* _WHAT THE EXERCISE ASKS_
Extract, word for word, the lines of the items below that run from the line containing "620x364 pixels. How" through the line containing "Viewport: 743px width, 488px", including both of those lines.

-------- RAW RECORDS --------

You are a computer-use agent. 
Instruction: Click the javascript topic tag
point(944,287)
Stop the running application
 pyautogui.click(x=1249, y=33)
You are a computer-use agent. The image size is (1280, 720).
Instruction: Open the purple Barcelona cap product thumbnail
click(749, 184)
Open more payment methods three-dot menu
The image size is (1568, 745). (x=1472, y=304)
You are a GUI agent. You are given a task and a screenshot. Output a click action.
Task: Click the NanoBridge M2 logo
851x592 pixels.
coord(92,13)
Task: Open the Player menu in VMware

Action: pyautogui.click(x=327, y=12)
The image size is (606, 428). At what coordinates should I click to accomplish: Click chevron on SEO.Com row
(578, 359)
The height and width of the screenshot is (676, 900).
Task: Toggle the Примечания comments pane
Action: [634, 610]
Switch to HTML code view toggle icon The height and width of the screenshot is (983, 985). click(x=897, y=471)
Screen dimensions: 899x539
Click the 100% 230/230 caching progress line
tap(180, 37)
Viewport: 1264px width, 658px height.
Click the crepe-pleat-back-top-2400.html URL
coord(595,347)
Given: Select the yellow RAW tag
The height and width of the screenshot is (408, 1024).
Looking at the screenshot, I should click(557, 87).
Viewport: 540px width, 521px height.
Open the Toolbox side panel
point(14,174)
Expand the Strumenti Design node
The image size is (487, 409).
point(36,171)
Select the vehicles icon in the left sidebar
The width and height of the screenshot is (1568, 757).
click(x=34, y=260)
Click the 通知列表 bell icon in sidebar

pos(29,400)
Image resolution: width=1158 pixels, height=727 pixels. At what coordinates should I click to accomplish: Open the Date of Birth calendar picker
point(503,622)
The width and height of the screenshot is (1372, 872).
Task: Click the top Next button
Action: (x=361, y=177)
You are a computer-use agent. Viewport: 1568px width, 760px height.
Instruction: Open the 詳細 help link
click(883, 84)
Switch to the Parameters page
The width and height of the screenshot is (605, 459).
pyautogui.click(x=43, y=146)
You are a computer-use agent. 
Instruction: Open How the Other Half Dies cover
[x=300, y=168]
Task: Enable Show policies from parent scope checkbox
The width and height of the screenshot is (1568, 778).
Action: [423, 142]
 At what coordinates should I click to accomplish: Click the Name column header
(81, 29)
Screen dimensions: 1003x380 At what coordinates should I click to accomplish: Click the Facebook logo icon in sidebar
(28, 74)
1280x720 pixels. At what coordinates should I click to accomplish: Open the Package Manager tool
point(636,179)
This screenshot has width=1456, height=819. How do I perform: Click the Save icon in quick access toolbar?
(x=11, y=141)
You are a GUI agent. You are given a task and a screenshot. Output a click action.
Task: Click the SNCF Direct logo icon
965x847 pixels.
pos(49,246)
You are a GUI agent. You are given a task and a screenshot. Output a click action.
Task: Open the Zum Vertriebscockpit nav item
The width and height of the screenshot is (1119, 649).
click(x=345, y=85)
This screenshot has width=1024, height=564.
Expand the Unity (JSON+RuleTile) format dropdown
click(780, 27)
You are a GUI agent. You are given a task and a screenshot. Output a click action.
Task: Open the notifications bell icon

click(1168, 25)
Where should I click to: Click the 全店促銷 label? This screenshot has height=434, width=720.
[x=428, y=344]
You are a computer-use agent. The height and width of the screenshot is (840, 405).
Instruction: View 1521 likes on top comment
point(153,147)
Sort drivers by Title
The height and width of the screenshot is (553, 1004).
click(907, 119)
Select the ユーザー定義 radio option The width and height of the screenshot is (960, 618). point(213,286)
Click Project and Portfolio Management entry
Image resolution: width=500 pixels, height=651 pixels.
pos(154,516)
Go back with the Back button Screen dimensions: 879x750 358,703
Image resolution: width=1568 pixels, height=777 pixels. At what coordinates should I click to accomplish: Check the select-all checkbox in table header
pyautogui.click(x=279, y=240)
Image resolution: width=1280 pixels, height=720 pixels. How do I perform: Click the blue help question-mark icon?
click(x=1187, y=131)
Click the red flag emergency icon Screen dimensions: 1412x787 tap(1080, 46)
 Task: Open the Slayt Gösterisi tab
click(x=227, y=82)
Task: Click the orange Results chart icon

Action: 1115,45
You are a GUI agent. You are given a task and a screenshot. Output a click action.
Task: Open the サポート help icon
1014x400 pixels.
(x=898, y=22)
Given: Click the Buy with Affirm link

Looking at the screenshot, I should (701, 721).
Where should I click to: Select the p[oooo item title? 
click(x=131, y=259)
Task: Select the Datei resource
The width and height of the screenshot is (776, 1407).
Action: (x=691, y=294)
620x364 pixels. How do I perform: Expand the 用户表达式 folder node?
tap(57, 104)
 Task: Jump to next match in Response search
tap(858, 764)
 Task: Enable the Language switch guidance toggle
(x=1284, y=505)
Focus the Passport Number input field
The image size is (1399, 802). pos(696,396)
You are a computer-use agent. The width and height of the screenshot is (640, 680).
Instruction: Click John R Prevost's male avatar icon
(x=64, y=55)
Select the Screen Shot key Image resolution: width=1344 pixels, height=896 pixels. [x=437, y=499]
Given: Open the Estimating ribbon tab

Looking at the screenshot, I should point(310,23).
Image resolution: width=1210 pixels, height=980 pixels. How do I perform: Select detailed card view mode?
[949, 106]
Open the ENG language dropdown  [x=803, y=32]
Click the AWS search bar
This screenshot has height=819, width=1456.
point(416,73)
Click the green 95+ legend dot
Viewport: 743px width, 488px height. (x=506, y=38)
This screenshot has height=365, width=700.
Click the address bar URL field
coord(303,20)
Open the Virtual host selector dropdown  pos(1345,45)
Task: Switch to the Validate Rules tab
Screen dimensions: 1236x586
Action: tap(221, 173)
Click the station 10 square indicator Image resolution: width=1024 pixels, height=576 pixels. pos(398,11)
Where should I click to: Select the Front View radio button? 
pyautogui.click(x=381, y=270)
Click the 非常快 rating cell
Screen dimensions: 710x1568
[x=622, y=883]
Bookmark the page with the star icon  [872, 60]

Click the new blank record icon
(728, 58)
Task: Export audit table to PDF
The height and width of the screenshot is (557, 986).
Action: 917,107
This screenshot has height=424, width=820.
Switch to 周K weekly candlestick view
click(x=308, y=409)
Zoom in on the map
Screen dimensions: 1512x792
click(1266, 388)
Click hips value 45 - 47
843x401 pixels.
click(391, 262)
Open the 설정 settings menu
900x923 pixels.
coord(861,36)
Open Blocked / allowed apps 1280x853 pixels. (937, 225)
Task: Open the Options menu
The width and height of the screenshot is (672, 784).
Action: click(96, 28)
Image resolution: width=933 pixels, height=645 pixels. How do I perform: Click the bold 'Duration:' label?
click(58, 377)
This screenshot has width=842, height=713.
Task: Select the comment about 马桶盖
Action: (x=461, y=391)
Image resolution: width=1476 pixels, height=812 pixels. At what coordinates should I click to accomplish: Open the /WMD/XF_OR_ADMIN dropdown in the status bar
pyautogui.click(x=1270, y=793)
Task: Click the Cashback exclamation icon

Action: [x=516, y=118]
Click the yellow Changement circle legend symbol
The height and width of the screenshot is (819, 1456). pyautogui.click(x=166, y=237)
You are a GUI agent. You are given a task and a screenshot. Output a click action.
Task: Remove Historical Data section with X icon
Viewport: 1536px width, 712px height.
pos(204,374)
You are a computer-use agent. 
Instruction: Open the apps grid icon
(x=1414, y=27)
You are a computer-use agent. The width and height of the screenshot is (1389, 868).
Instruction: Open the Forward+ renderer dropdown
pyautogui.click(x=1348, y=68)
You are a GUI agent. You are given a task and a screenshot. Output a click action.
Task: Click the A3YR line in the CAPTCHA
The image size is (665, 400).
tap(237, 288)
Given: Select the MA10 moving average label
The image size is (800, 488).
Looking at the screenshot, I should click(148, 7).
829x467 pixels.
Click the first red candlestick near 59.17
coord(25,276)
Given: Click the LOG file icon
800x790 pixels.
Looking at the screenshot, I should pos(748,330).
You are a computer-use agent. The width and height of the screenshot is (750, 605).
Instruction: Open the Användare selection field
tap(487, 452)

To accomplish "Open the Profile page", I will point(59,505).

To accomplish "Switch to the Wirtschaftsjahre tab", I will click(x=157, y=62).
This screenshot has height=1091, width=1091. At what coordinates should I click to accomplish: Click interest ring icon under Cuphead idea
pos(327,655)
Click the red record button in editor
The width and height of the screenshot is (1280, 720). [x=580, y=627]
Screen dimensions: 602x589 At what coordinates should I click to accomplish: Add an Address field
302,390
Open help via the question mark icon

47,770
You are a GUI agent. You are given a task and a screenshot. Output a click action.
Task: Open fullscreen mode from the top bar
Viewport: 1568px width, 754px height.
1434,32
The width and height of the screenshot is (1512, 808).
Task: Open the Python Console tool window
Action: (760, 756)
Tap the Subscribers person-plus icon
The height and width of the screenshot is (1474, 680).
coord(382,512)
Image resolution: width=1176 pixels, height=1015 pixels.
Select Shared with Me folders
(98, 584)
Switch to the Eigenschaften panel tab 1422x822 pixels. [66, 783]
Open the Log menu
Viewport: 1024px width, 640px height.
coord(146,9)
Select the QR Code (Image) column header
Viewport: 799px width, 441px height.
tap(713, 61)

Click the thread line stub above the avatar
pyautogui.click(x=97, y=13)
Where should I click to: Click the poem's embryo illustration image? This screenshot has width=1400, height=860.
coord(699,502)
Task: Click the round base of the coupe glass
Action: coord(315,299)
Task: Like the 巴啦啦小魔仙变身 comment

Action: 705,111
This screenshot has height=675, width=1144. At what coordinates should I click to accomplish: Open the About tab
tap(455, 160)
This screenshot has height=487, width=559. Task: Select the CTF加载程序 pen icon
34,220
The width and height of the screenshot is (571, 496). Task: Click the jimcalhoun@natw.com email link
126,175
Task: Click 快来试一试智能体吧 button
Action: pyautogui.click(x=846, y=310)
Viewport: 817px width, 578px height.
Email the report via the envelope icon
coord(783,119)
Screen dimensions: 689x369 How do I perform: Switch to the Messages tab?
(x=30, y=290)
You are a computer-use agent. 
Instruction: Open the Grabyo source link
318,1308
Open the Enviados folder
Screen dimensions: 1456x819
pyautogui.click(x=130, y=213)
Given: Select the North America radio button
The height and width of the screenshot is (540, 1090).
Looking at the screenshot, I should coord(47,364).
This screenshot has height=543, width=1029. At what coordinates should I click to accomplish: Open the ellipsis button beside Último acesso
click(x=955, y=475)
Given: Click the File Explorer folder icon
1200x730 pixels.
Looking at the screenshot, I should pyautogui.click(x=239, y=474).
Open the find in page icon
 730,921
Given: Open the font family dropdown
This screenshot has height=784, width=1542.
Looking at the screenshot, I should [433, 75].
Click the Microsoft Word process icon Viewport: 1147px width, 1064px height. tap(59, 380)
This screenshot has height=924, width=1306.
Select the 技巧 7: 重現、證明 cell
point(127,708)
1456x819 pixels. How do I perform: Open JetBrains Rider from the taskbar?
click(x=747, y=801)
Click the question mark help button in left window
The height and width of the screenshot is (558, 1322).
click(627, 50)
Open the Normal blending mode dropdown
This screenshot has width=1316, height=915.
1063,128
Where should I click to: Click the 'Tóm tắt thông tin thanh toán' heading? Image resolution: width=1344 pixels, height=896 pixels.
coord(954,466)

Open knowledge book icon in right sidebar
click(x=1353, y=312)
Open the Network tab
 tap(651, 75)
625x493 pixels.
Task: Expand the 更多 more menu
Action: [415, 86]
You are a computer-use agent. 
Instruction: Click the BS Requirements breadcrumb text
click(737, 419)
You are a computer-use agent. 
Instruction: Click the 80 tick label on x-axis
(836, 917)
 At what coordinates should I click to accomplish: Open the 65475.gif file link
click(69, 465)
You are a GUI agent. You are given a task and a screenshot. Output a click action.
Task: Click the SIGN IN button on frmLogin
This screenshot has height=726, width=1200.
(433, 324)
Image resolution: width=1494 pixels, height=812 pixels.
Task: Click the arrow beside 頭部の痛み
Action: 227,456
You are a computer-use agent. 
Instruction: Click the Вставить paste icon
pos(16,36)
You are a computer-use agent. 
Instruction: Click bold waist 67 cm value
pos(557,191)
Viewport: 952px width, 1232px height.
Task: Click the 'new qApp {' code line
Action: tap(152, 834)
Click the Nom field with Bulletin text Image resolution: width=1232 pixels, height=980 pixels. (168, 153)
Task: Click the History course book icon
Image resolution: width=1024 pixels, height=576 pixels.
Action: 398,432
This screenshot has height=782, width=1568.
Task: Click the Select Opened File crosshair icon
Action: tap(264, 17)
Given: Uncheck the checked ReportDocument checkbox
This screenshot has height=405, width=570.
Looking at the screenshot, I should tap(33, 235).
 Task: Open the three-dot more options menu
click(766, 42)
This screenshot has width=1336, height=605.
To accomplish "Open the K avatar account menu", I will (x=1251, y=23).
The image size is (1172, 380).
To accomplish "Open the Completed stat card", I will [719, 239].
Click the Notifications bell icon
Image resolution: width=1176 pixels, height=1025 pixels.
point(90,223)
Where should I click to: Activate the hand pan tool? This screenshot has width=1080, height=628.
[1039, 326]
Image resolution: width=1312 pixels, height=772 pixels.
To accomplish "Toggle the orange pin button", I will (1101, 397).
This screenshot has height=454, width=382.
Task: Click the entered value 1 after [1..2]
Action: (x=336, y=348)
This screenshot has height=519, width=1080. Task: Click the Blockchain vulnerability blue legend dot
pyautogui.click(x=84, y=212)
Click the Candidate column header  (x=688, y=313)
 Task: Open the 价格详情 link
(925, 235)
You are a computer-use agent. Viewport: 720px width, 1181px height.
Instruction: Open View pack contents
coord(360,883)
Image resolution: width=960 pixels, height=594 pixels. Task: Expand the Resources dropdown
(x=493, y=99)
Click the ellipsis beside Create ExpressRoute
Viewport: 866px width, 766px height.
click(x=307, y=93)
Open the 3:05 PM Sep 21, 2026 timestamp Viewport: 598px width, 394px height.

--------

* _THE RESPONSE_
620x364 pixels. How do I perform: Expand the 用户表达式 folder node?
tap(57, 104)
 Task: Jump to next match in Response search
tap(858, 764)
 Task: Enable the Language switch guidance toggle
(x=1284, y=505)
Focus the Passport Number input field
The image size is (1399, 802). pos(696,396)
You are a computer-use agent. The width and height of the screenshot is (640, 680).
Instruction: Click John R Prevost's male avatar icon
(x=64, y=55)
Select the Screen Shot key Image resolution: width=1344 pixels, height=896 pixels. [x=437, y=499]
Given: Open the Estimating ribbon tab

Looking at the screenshot, I should point(310,23).
Image resolution: width=1210 pixels, height=980 pixels. How do I perform: Select detailed card view mode?
[949, 106]
Open the ENG language dropdown  [x=803, y=32]
Click the AWS search bar
This screenshot has height=819, width=1456.
point(416,73)
Click the green 95+ legend dot
Viewport: 743px width, 488px height. (x=506, y=38)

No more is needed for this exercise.